この「一大疑獄」で、岸田内閣の支持率は、時事通信の最新の世論調査でついに2割を切った。前月比4.2ポイント減の17.1%となり、民主党政権が誕生する直前の2009年9月の麻生内閣(13.4%)以来の落ち込み方だ。
岸田は13日の記者会見で「政治改革」「党の体質一新」を表明し、局面打開を図ろうと、安倍派所属の4閣僚を更迭する人事を断行したが、舞台裏は悲愴感が漂う。

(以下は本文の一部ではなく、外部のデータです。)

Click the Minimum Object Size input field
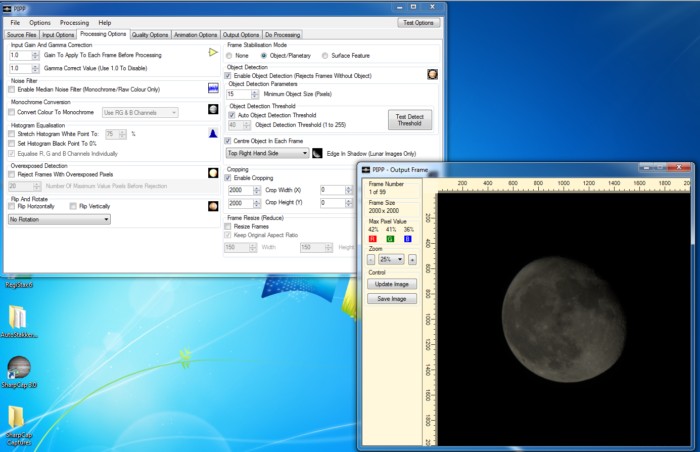This screenshot has height=452, width=700. pyautogui.click(x=236, y=93)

無派閥の閣僚経験者らを官房長官の後任に据えようとしたが、浜田靖一前防衛相など片っ端から断られたという。「こんな泥舟に誰が乗るものか」──。それが当然の反応だろう。岸田は仕方なく、離脱中の自派閥から林芳正座長を充てるしかなかった。
安倍派の政務三役15人全員の一掃も一時企てたが、「政務官の1期生まで道連れにするのか」と反発が起きて断念。安倍派全体を敵に回す禍根を残した。
総理総裁が自らの望む人事をやれないほど、機能停止状態なのが今の岸田政権なのである。
自民党政治の本質は金券政治
もっともそんな小手先で、国民の怒りや不信感が払拭されるはずもない。今回の裏金疑惑は、「令和のリクルート事件」といわれている。1988年のリクルート事件で、退陣表明した当時の竹下首相から後継に指名された伊東正義総務会長が「本の表紙を変えても中身を変えなければ駄目だ」との金言を残した。岸田は知らないのだろうか。

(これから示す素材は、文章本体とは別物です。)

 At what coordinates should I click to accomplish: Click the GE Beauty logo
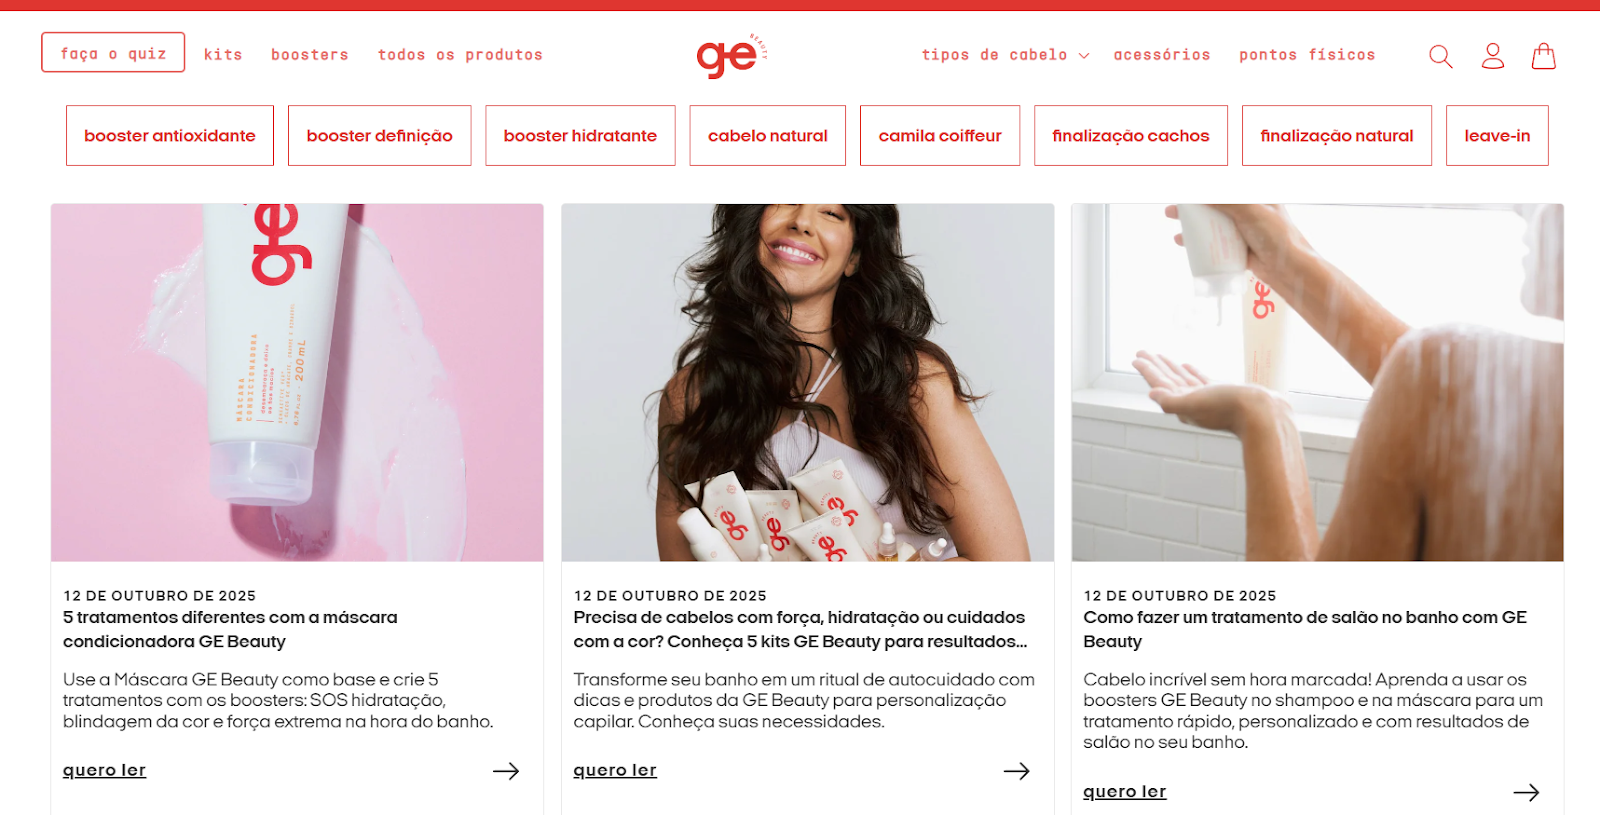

自民党そのものの体質が根本から変わらなければ、どんな人事をやろうが、「火の玉になる」「先頭に立って戦う」と叫んでも、空疎に響くだけなのだ。
元経産官僚の古賀茂明氏がこう言う。
「自民党政治の本質は金権政治です。パー券を買ってくれる人、自民党にお金をくれる人のための政治であり、利権をぶら下げて企業・団体を引き付け、カネを出してもらう。選挙では票を出してもらう。ウィンウィンの関係なのです。だから、政治改革をうたっても、毎回どこかに法律の抜け穴を残す。派閥の1、2期生はパー券を売るためのセールスマンのようなものです。そういう本質が変わらない限り、人事を刷新しようが、総理の顔が変わろうが自民党は何も変わりません」
一強政治に安住し、消えた若手の改革エネルギー
パー券裏金疑惑だけじゃない。臨時国会で相次いだ、岸田政権の副大臣・政務官のドミノ辞任。いずれも「不適材不適所」で、選挙違反や脱税など政治家のモラルが問われるスキャンダルだった。

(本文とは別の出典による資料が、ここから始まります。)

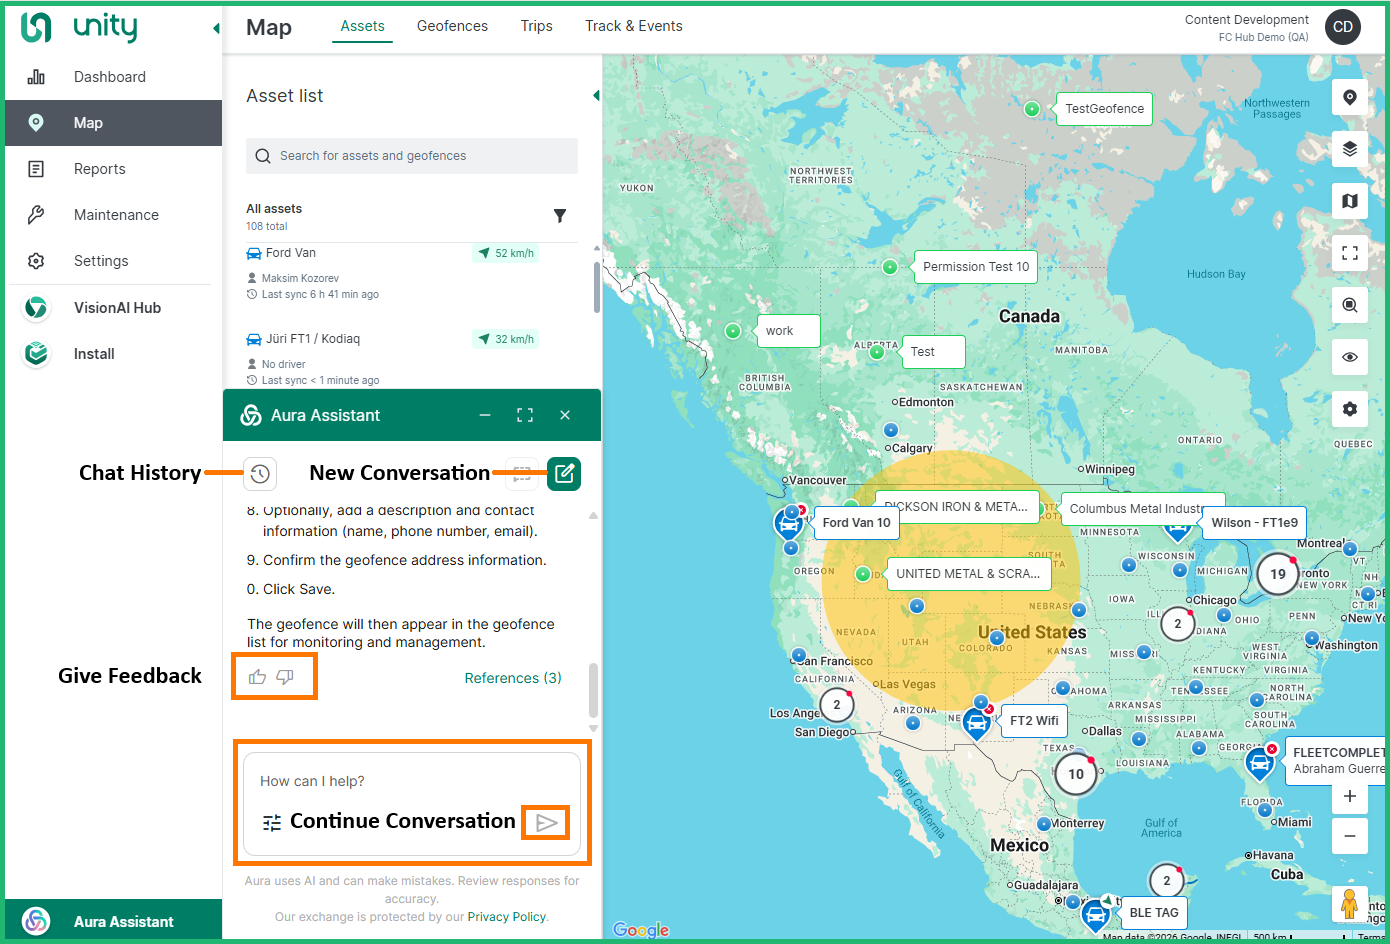Open the Privacy Policy link

[506, 917]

国民は物価高に喘ぎ、1回こっきりの定額減税は来年6月まで待たされる。防衛増税は開始時期の決定が先送りされたとはいえ、いつか必ずやってくる。一方で社会保障費は削られ、年金は物価上昇に追いつかず、どんどん目減りする。
ところが自民党は、俺たちは上級国民だとばかりに、「今だけ、カネだけ、自分だけ」。「政治とカネ」の問題がこれほど拡大して火を噴いても、ポストとバッジにしがみつく醜悪。もはやマトモな議員はいないのか。国民不在の保身ばかりの政党になぜ、誰も見切りをつけないのか。
かつての自民党には飛び出す気概のある議員たちがいた。
「リクルート事件」で政治不信が高まった89年、自民党は「政治改革大綱」を取りまとめ、「政治倫理の確立」「政治資金の透明性の確保」「派閥解消」などを掲げた。しかし、派閥は温存され、政治改革は進まず、92年に東京佐川急便事件が起きる。
当時の実力者だった自民党の金丸信副総裁がヤミ献金を受け取り議員辞職。国民の政治不信は頂点を極め、派閥が激しく金権選挙を繰り広げる中選挙区制度に問題があるとして、小選挙区を軸とした「選挙制度改革」へとつながっていく。
最大派閥の経世会が分裂し、政治改革法案の成立を先送りした宮沢喜一内閣の不信任決議案に、小沢一郎や羽田孜ら自民党の造反グループが賛成、不信任案が可決される。彼らが離党して新生党や新党さきがけを立ち上げ、総選挙を経て非自民連立政権を樹立、自民を下野させたのだった。
ジャーナリストの鈴木哲夫氏が言う。
「小沢氏や羽田氏など核になる実力のある政治家が動いたことが大きいが、それだけじゃなかった。当時の自民党には、若手の活力があり、若手の決起があったのです。『派閥による金権政治を変える』として、岡田克也氏、石破茂氏、簗瀬進氏といった1、2期生がガンガン上を突き上げた。総理公邸に若手が押し掛け、政治改革を迫る場面もありました。なぜ今、同様のことが起こらないのか。今の自民党の若手は、一党支配、一強政治に安住し、改革しようというエネルギーがないからでしょう」
自民の良識派と立憲若手が組む「新党」に期待
野党が弱すぎることもあるが、自民党が2度目の下野から政権復帰した2012年以降、安倍長期政権で自民党の一強政治が続いた。野党暮らしに戻りたくない自民党議員は、選挙に勝てさえすればいいと、どんどん内向きになり、寄らば大樹で、派閥の影響力も大きくなる。その末路が、派閥が億単位の裏金を平然とつくり続ける金権・政治腐敗の噴出である。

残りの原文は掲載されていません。